***** THE RECORDS *****
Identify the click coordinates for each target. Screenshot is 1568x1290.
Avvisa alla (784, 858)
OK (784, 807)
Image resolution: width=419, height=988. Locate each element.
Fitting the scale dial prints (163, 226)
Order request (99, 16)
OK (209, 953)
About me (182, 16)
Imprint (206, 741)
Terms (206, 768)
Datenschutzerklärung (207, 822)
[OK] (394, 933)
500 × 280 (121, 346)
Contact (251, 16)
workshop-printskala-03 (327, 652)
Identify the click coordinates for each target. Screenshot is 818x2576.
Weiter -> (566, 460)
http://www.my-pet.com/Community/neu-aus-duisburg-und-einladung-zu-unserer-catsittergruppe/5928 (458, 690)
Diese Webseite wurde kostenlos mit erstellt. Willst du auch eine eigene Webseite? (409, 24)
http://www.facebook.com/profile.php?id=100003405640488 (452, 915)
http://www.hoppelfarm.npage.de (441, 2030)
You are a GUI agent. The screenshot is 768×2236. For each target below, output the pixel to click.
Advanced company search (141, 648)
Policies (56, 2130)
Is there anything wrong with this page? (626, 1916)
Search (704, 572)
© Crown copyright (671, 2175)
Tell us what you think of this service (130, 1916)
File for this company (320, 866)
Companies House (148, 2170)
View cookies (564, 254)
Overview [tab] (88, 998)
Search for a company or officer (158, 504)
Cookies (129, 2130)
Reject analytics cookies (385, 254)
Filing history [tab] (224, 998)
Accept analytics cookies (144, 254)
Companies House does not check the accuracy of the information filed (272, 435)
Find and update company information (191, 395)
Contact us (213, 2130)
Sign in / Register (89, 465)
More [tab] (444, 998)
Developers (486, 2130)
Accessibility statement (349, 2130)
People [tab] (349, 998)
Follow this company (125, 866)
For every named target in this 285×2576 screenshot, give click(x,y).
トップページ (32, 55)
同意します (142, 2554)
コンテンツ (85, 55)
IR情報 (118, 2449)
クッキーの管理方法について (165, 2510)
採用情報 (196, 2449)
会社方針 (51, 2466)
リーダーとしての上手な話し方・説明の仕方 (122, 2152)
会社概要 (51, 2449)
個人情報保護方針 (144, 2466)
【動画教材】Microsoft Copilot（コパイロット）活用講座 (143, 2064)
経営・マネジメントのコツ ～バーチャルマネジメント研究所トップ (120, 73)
*****
GIVEN PROBLEM:
Rename "company" to "business" in the rows from the line with "workshop-printskala-03 (327, 652)" up to and including the line with "More [tab] (444, 998)". Give only those rows, with everything else unchanged.

TASK RESULT:
workshop-printskala-03 (327, 652)
Identify the click coordinates for each target. Screenshot is 818x2576.
Weiter -> (566, 460)
http://www.my-pet.com/Community/neu-aus-duisburg-und-einladung-zu-unserer-catsittergruppe/5928 (458, 690)
Diese Webseite wurde kostenlos mit erstellt. Willst du auch eine eigene Webseite? (409, 24)
http://www.facebook.com/profile.php?id=100003405640488 (452, 915)
http://www.hoppelfarm.npage.de (441, 2030)
You are a GUI agent. The screenshot is 768×2236. For each target below, output the pixel to click.
Advanced business search (141, 648)
Policies (56, 2130)
Is there anything wrong with this page? (626, 1916)
Search (704, 572)
© Crown copyright (671, 2175)
Tell us what you think of this service (130, 1916)
File for this business (320, 866)
Companies House (148, 2170)
View cookies (564, 254)
Overview [tab] (88, 998)
Search for a business or officer (158, 504)
Cookies (129, 2130)
Reject analytics cookies (385, 254)
Filing history [tab] (224, 998)
Accept analytics cookies (144, 254)
Companies House does not check the accuracy of the information filed (272, 435)
Find and update business information (191, 395)
Contact us (213, 2130)
Sign in / Register (89, 465)
More [tab] (444, 998)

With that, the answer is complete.